During the winter of 2014/15, which was not all that severe, I decided to wear Northwave Artic (sic) MTB boots. That was because, on those really cold days, I suffered. I was ok with overshoes but never really toasty warm unless I had my winter boots on. So, even though we never really plumbed the depths of real cold, they were still my go to shoe for commuting. But, the thing is, they are a bit full on, a bit clunky and, if it was ever really wet took quite some time to dry out again. So, in the Spring of 2015 in came the XC50’s as a back up shoe. The ones to wear when it was grim so as not to sully my nice dry weather and rather flashy Sidi Drako shoes or, lately, my XC70’s.

Rather oddly, given my dalliances with many makers over the years, I now find myself in a position where a 45 pretty much fits in all the shoes I’ve owned.
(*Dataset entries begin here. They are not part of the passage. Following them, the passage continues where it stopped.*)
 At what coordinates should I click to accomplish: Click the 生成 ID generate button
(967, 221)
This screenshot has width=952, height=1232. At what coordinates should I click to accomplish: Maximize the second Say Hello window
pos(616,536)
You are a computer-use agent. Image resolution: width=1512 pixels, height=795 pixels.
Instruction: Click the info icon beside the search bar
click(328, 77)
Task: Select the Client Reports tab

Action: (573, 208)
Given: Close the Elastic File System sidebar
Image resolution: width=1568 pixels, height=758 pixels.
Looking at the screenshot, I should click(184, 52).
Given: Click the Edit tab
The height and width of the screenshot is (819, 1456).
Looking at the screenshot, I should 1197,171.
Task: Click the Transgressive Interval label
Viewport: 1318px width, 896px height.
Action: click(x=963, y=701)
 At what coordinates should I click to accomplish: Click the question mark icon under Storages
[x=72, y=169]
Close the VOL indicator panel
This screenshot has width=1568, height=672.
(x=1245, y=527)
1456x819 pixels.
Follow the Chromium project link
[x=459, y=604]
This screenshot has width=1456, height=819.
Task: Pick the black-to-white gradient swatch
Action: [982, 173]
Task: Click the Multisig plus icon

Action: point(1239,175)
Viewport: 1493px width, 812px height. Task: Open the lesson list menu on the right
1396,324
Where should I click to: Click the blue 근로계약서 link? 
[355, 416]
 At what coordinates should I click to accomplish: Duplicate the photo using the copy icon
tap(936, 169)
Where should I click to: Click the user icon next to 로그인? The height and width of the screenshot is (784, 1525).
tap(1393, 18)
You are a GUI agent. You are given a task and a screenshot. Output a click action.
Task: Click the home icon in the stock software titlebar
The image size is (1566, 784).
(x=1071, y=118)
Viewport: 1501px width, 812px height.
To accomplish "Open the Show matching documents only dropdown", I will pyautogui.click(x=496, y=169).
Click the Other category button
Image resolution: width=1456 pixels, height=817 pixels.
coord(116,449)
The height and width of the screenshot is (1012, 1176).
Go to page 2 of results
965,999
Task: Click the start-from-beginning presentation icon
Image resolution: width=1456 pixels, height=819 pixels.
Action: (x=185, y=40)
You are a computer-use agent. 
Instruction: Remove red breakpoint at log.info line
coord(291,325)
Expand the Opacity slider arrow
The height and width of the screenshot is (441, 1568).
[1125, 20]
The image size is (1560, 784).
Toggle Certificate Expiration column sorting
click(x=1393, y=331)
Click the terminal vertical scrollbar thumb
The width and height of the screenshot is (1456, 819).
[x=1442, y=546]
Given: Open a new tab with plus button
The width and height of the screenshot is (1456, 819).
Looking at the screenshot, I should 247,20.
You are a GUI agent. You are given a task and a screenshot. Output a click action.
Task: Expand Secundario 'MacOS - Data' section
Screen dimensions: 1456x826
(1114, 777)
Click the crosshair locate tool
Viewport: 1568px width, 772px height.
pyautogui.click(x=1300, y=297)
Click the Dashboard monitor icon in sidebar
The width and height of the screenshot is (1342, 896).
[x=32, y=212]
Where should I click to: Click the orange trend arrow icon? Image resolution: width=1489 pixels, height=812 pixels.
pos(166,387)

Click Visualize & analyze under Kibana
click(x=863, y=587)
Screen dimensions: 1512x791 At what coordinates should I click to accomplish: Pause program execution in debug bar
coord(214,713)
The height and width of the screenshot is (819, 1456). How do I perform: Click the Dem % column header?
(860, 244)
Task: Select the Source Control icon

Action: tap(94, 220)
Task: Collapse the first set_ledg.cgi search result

Sidi are a little tight overall at that size but still comfy. Giro are a much better all round proposition though the 45 Empire’s were a little tighter than I’d want. But the much vaunted small sizing of Shimano was never an issue for me. A 45 fits, certainly in the XC50, like the metaphorical glove. And, I suppose, when I first owned them that was all I really thought about them. They fitted and they did what they needed to. There’s none of that technical stuff like boa wires, or heel adjusters, but it all just works.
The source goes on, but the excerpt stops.